SACRAMENTO, Calif. -- Less than four years after declaring California's budget balanced for the foreseeable future, Gov. Jerry Brown on Tuesday said the state is projected to run a $1.6-billion deficit by next summer -- a noticeable shift in the state's fiscal stability that could worsen under federal spending cuts championed by President-elect Donald Trump.
"The trajectory of revenue growth is declining," said Brown in unveiling his $179.5-billion plan for the fiscal year that begins in July.
The governor's sober assessment comes on the heels of several months of lagging tax revenue collections, a small but impactful change that could stifle the plans of his fellow Democrats in the Legislature and give fuel to Republicans' demands to impose additional cuts.
Brown's budget advisers lowered the official tax revenue forecast, in part, because of slower than expected growth in wages. They also reduced expectations for sales and corporate taxes because of broader national trends.

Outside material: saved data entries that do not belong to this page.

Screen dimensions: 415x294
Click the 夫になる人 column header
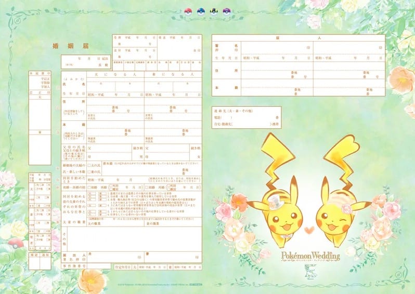click(115, 75)
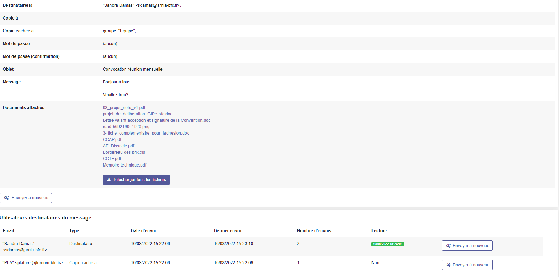
Task: Click the Nombre d'envois column header
Action: click(x=314, y=231)
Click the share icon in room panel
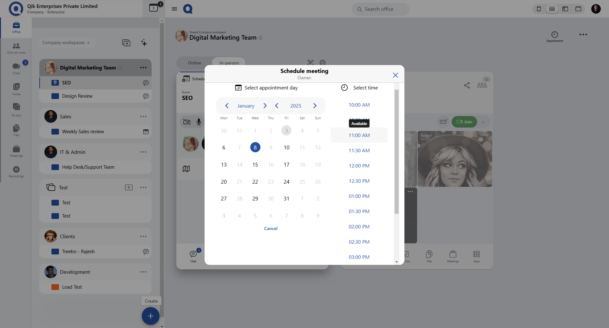Viewport: 609px width, 328px height. (467, 85)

Brown proposed to address the deficit primarily through slowing the growth in spending on public schools by $1.7 billion, a change that brings funding down to the minimum required by formulas enshrined in California's Constitution. The governor also proposed scrapping $1.5 billion worth of spending ideas left over from last year's budget negotiations, including higher subsidies for child care programs and awarding new college scholarships to California students from middle-class families.

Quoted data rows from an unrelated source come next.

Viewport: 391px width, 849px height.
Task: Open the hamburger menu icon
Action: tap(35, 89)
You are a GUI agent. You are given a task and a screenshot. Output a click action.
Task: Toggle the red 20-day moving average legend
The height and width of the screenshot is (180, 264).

"To manage unreliability requires prudence," Brown said of his decisions to address the projected budget shortfall.
The governor's fiscal blueprint is the ceremonial first pitch in Sacramento's annual budget writing season, and, as such, is likely to shift in its detailed ways to address fiscal pressures faced by the state. No change could be more dramatic than the fate of some $105 billion in expected federal funds, stretched across a variety of services.
The most consequential of those is the $16.1-billion subsidy for Medi-Cal, the program offering health care to the state's most needy, provided through the Affordable Care Act. Those funds have helped the state add more than 3.8 million people to the Medi-Cal system, a network of providers that reaches one in every three Californians.
Republican leaders in Congress and the president-elect have vowed to repeal the law championed by President Barack Obama, though they have yet to identify when or how that will happen. That uncertainty is why Brown's new budget plan does not officially lay out a path forward, though the governor made it clear on Tuesday that he thinks GOP leaders should rethink their political promises in regard to Obamacare.
"That's very bold and, I think, a move that isn't very consistent with decency," the governor said Tuesday.